Wednesday, 9 January 2013

Misguided feeling

Somewhat out of the blue came an OCD flare-up at the end of last week. Well, maybe not out of the blue; there was a bit of stress to trigger it. It has passed now. For many years I used to think that I had got over OCD and just had some residual habits left. I used to think this because I would recall how it was as child up until about thirteen when it would be excruciating. At about thirteen I found I could control it; I could just stop the rituals and tolerate the discomfort and it would subside. I would go cold turkey, I had discovered what I now know to be called Exposure and Ritual Prevention. At that time I (and for that matter most people in my world) had never heard the description Obsessive Compulsive Disorder and I had no name for what I was experiencing, was terrified that people would think I was crazy, was ashamed about it and received no professional help. It must be six or seven years ago that a therapist suggested to me that my OCD was probably not so much cured but (well) managed. Thinking back to the excruciating times between nine (when I think it started) and thirteen I thought 'no, it's nothing like that'. And that was and is true and I am not consumed by the compulsive need to carry out nulling routiens. But the therapist was right in some respects and much of my anxiety did and does still manifest in OCD. There is a particular flavor to it; an insidious gripping doubt coupled with a feeling of great peril a sense of responsibility and a need to make it safe. It being some aspect of life and more generally life its self. Such feelings cloud rational judgment and skew the perception of the odds of things going wrong towards the bleak. As a child I had seen emptiness too soon, way before I could cope with it let alone fully understand its fullness. OCD was a desperate attempt at control. In some way it probably helped me survive the awful feelings that triggered it; that is why we adopt such strategies. And like all attempts to control the world out there, it ends up controlling one's internal world. I am experienced now in observing my own body-mind and see much more clearly how thoughts and feelings resonate. So called rational thought has a lot more to do with the feeling of the thought than might be supposed. And it is in the feeling of things that the stickiness of OCD resides.

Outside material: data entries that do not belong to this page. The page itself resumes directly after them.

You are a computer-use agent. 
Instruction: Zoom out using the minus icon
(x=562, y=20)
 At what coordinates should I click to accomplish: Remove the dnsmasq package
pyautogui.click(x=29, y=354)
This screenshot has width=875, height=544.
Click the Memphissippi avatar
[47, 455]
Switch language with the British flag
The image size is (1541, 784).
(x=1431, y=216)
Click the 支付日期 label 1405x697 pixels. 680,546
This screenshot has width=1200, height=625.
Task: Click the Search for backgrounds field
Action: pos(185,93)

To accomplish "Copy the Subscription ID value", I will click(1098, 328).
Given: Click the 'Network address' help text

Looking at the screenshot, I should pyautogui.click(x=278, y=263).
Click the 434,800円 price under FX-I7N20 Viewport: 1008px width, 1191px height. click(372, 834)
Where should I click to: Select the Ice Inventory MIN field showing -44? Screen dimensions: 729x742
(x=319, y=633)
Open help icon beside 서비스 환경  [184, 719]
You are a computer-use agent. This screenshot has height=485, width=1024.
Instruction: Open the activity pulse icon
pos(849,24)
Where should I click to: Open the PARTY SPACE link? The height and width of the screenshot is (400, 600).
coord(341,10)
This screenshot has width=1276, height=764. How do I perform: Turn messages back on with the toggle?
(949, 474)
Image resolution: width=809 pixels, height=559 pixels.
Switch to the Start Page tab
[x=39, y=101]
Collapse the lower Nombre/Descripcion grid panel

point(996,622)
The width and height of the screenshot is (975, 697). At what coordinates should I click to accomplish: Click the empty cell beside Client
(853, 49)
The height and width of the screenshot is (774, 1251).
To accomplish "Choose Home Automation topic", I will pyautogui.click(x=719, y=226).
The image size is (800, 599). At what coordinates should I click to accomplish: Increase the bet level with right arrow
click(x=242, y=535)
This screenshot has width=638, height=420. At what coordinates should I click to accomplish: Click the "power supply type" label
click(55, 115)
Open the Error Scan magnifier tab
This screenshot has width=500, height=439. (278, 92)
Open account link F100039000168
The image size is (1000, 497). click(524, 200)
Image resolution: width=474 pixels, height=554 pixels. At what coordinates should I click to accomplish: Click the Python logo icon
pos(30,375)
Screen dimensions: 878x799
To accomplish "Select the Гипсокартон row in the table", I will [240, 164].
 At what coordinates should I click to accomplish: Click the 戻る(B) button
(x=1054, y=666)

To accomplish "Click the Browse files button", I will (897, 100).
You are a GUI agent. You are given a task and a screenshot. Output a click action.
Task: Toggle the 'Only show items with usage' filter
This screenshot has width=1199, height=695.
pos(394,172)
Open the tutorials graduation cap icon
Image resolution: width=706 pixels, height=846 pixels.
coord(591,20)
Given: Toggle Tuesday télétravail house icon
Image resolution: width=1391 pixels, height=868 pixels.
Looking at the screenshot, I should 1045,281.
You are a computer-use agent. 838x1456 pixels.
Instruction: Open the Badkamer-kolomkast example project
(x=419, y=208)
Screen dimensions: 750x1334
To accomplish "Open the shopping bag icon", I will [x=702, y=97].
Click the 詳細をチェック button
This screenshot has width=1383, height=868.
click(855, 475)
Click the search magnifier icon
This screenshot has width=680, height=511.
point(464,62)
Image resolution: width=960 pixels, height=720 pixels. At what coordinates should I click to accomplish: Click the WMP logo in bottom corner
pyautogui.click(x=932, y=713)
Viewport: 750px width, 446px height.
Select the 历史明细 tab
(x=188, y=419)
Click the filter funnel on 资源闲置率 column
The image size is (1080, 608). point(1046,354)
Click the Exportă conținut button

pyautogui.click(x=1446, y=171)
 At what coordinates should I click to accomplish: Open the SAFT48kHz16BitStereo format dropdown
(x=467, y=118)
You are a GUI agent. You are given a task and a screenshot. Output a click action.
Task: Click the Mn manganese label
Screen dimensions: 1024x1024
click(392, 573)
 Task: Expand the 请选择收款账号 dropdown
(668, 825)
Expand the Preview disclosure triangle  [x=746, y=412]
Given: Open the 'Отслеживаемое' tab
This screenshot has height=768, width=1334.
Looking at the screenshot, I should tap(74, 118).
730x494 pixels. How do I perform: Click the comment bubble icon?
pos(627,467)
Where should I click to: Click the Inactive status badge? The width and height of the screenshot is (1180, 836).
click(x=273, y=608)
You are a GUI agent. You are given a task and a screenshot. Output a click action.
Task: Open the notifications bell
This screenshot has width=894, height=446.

As a child I was particularly sensitive to unwholesome energies. I still am. This colored how I understood my OCD.  I perceived some malevolence that I felt I needed to protect myself against. It felt like somehow my (intrusive?) thoughts could make bad things happen and I would have to cancel them out with (what I now know are called) nulling routines and magical thinking. I realised that I was making some kind of a deal; I do the routines and the bad things won't happen. And that meant that there was some force that had power to do bad or stop it. And that force was thus not nice because the default seemed to be to do bad. There must have been (at least) two things happening here; 1) OCD - a psychological response to the feelings of vulnerability and the associated need to control, 2) a sensitivity to the energies around me. A mix of genuine spiritual insight (and sensitivity) and magical thinking was playing out in the experience of a sensitive small boy. When I look back on that boy now I see he has a radiant sensitivity to his inner and outer world and I wonder just how separate they seemed to him.

Now OCD is part of common speech (although I wonder how much people understand about it) and I have a far greater appreciation of the nature of life / the universe. And that appreciation is inextricably linked to the Three Jewels. The interesting thing about last week's flare up is that yet again I see that insight alone is not enough. The same stuff comes up. BUT it passes quicker. In that respect insight is enough.